What this task involves: Find the line in the material below that contains "guest blogger (769, 593)", then give it again, with all later lines, exactly as shown.

Data for this exercise:
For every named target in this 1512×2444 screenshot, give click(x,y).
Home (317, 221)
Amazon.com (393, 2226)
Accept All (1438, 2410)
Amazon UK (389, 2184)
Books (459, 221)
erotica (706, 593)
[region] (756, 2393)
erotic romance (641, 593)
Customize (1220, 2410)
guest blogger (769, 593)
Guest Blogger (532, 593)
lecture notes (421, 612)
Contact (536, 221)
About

Completed exercise:
guest blogger (769, 593)
Guest Blogger (532, 593)
lecture notes (421, 612)
Contact (536, 221)
About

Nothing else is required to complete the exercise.